Il est utile que pour remplir la mission importante dont il est chargé et dont la responsabilité est devenue plus lourde encore le clergé sarrois puisse avoir l'unité d'action et de direction qui lui fait défaut en ce moment puisqu'il se trouve à la fois sous la juridiction des évêchés de Trèves et de Spire, sont il reçoit les instructions. Ce dualisme exerce parfois une influence fâcheuse sur la marche des affaires ecclésiastiques, surtout lorsqu'il s'agit de prendre des mesures homogènes ou rapides.

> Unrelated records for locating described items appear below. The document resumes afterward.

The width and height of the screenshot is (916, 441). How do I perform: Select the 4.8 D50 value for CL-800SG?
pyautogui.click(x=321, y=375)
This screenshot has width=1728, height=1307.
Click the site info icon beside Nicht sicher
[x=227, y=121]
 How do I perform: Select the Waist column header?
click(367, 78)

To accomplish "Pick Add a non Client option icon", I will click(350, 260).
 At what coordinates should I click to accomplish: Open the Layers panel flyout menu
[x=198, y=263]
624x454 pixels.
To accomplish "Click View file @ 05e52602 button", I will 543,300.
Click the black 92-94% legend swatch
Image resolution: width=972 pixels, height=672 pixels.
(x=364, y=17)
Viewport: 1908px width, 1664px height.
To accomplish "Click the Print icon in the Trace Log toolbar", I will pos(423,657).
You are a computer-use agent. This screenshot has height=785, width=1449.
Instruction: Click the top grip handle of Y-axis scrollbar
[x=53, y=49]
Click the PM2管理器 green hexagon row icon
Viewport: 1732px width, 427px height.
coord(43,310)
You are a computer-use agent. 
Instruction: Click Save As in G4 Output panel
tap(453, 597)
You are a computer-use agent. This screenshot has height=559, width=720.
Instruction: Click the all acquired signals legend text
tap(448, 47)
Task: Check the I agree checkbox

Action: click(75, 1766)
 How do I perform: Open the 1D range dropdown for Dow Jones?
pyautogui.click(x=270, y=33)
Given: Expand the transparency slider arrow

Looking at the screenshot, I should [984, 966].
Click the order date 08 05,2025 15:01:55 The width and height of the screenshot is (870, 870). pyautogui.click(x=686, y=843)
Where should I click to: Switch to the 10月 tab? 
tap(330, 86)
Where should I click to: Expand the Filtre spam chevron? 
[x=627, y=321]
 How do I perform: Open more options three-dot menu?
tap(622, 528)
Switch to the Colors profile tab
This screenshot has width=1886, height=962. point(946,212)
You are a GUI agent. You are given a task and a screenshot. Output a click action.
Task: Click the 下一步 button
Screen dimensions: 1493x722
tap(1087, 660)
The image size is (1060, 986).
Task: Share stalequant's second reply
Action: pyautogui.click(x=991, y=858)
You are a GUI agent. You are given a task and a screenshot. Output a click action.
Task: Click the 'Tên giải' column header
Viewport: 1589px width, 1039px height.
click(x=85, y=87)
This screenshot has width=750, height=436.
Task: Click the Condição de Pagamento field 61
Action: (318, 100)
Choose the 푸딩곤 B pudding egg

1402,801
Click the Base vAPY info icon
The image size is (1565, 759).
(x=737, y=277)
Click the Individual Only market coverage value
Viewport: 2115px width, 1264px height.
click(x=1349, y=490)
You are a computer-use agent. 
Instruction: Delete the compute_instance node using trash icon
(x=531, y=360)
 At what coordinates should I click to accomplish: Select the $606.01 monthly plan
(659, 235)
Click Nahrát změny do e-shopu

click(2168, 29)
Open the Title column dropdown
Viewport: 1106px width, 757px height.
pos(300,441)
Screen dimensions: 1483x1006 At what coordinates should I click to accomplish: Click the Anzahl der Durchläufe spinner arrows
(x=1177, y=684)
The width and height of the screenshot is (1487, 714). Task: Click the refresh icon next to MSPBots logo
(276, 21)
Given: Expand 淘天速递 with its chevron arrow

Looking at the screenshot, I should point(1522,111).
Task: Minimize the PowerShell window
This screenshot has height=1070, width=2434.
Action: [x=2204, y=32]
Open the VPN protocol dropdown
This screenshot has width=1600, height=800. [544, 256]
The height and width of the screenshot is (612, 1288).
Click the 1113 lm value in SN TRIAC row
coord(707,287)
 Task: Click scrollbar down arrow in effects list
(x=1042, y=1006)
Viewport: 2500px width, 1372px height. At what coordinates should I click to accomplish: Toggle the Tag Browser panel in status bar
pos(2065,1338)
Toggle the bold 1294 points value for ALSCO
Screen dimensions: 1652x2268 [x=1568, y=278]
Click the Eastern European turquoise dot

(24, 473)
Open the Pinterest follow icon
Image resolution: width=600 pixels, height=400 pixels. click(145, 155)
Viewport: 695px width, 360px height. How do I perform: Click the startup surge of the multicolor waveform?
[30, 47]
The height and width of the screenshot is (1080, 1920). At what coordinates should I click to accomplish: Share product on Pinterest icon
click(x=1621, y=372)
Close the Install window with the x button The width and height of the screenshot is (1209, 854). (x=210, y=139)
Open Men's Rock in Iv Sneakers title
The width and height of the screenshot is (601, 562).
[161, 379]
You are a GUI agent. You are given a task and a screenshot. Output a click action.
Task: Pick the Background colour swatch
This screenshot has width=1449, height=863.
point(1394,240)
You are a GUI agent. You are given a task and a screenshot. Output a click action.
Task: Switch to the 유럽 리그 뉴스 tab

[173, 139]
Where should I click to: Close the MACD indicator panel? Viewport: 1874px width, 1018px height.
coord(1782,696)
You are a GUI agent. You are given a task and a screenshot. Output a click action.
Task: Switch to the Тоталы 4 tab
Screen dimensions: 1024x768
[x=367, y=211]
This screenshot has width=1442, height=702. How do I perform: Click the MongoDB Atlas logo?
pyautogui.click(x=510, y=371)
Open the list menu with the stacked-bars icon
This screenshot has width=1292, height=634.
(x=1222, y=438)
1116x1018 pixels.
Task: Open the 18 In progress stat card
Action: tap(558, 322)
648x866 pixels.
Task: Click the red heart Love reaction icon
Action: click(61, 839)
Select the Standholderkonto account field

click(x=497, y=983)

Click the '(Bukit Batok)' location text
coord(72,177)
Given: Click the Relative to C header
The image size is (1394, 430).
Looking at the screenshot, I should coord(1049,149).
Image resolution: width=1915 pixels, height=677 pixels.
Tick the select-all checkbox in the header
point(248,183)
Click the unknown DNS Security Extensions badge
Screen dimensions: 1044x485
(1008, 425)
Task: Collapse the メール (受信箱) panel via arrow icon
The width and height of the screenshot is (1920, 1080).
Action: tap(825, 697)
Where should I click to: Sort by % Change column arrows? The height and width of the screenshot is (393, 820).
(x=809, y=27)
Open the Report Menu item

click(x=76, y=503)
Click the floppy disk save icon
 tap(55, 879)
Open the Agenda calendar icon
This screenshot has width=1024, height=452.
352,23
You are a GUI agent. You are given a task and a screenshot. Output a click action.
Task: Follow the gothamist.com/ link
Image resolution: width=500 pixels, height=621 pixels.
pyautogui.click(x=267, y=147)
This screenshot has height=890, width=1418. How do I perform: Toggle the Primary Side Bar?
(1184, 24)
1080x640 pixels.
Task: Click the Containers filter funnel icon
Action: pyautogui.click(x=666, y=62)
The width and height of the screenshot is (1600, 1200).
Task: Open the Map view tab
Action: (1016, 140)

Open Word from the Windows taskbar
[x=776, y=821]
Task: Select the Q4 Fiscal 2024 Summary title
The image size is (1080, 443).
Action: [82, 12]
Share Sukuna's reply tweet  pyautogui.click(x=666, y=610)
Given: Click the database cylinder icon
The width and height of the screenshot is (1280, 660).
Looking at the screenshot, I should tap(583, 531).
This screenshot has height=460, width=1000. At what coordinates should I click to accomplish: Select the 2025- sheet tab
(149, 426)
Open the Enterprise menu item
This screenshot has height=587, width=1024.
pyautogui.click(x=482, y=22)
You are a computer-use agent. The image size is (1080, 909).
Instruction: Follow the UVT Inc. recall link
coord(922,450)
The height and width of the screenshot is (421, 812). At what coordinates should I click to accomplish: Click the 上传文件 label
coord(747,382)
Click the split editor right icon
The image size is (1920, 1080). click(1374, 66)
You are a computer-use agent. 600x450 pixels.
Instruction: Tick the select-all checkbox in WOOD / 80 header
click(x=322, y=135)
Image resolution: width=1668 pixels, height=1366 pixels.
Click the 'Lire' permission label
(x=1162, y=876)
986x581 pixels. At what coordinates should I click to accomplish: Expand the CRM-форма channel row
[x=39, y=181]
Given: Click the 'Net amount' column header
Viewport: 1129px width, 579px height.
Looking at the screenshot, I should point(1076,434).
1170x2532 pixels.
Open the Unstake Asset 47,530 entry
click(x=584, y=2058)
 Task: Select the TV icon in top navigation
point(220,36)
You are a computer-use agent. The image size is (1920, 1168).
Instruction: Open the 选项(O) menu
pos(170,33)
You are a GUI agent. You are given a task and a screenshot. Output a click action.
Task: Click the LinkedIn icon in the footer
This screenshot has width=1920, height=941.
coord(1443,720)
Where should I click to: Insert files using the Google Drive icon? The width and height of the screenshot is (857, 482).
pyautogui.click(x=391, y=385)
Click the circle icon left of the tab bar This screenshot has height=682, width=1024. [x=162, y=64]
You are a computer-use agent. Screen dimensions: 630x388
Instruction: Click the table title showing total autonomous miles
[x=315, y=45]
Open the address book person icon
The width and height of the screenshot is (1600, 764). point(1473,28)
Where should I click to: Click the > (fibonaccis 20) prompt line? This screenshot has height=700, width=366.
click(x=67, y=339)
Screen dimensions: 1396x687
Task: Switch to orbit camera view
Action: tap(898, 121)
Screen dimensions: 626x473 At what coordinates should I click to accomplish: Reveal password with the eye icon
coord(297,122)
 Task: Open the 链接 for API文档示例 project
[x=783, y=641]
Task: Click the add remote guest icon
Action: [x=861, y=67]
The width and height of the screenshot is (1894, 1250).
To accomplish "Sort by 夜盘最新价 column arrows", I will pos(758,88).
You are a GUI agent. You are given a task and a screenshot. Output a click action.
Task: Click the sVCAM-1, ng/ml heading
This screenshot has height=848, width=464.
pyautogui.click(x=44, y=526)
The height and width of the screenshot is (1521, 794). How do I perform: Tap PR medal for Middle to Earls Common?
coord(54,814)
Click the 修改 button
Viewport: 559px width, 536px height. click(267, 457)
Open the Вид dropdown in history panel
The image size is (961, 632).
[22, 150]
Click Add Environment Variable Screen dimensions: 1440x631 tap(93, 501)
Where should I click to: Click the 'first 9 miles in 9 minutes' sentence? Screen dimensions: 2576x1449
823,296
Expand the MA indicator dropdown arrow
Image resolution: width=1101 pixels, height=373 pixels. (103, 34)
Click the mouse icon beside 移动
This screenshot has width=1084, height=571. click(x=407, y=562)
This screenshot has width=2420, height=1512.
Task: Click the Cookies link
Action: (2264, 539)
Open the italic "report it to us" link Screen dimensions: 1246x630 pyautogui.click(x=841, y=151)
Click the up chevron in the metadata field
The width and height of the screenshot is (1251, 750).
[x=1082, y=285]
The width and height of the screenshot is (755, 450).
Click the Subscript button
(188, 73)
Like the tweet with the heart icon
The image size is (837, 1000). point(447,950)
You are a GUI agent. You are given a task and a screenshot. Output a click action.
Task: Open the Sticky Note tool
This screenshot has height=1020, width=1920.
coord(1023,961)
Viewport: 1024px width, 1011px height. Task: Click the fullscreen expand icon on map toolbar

Il semble qu'un délégué apostolique rendrait à cet effet les services les plus signalés. Dans toutes les questions importantes, il prendrait les décisions nécessaires, il stimulerait les membres du clergé, il centraliserait l'administration ecclésiastique. Ses décisions auraient plus d'autorité tant vis-à-vis du peuple qu'à l'égard du Gouvernement.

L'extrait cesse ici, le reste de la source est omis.